Si è parlato molto negli ultimi tempi sul futuro della prova invalsi negli esami scolastici.

Sono uscito quest’anno dalle scuole medie, e ho constatato personalmente come le prove nazionali siano alla portata di qualsiasi studente, ammesso che studi ovviamente. Nella mia classe coloro che meritavano matematicamente la bocciatura, in quanto la media dei voti non raggiungeva il sei, erano più di uno. Nonostante l’ignoranza e il disinteresse sono stati promossi.

Già questo dimostra quanto sia valida e solida l’istruzione italiana.

Ma tralasciando il fatto che tutti gli studenti, a prescindere dai voti scolastici e dalla condotta, vengano tassativamente e rigorosamente promossi volevo soffermarmi sul fatto che gli Esami di Stato siano già abbastanza agevolati e brevi.

La prova scritta di italiano gode di una durata infinita, ricordo che durante il mio esame dopo circa due ore l’aula era deserta, rimanevamo in due o tre. Insomma riassumendo il tutto si può dire che una prova di quattro ore metta al sicuro gli animi di tutti gli studenti. La prova di matematica gode anch’essa di molto tempo, tre ore. Anche lì, a metà prova erano tutti usciti.

La prova di inglese e di francese permetteva di lavorare in totale tranquillità, per la prova di inglese ho impiegato venti minuti solo per scegliere se fare la lettera o la comprensione del testo. E mi è avanzato tempo, figuratevi un po’.

Le invalsi, odiate da tutti peraltro, sono state le più gentili.
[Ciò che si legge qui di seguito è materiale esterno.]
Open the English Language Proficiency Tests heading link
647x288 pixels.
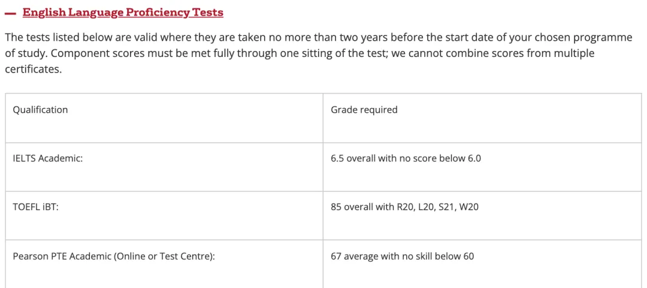tap(123, 13)
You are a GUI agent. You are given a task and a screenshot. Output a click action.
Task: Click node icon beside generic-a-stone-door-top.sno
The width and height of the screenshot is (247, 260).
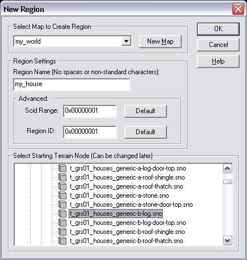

Sapevi tutto ciò che dovevi sapere, il tempo era sufficiente e le domande erano tutte attinenti al programma, nulla di impossibile. L’orale troppo breve, si studia un anno intero per parlare non più di venti minuti, comprese le interruzioni.
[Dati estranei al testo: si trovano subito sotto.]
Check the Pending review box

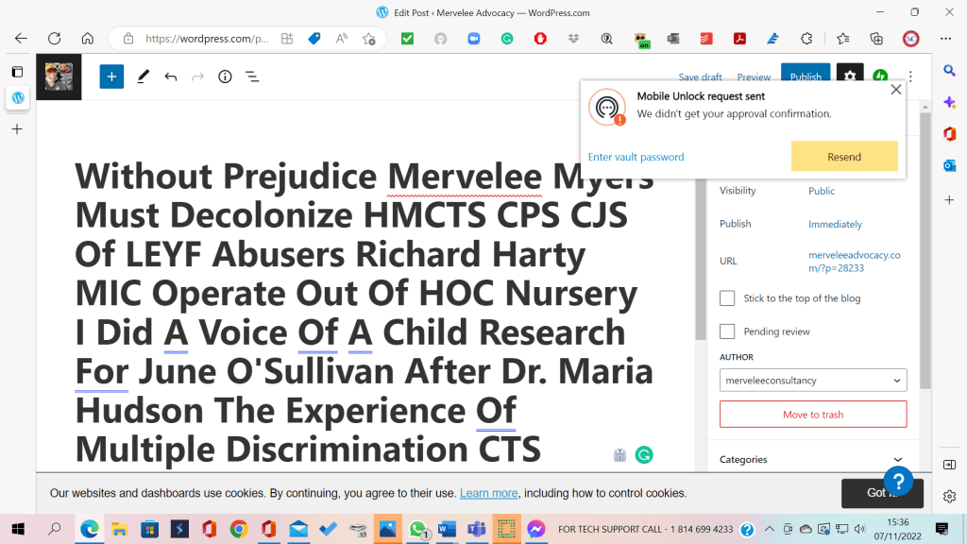(x=727, y=332)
Concludo col dire che l’esame antecedente a questo che verrà attuato è stato fin troppo cauto, certo è stato stressante, ma lo trovo normale. Non a caso si chiama esame, vengono esaminate le tue conoscenze.

Insomma questi esami 2018 con sole tre prove scritte, addirittura le lingue straniere riassunte in un unico compito.
L’unica prova che permetteva realmente di mettere allo prova se stessi, mi riferisco all’invalsi, è stata cancellata, senza nemmeno un tipico rimpiazzo all’italiana.
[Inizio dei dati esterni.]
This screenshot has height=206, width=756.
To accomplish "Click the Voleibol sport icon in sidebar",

Devo dire che questi provvedimenti istituzionali per l’istruzione hanno una compatibilità familiare e assoluta alla conoscenza culturale dell’attuale ministro dell’istruzione.

A poco a poco gli Esami di Stato cambieranno nome, e gli studenti sempre meno consapevoli della necessaria utilità della cultura, saranno ben felici di chiamarli “verifica, come tutte le altre verifiche, dell’ultimo giorno di scuola”.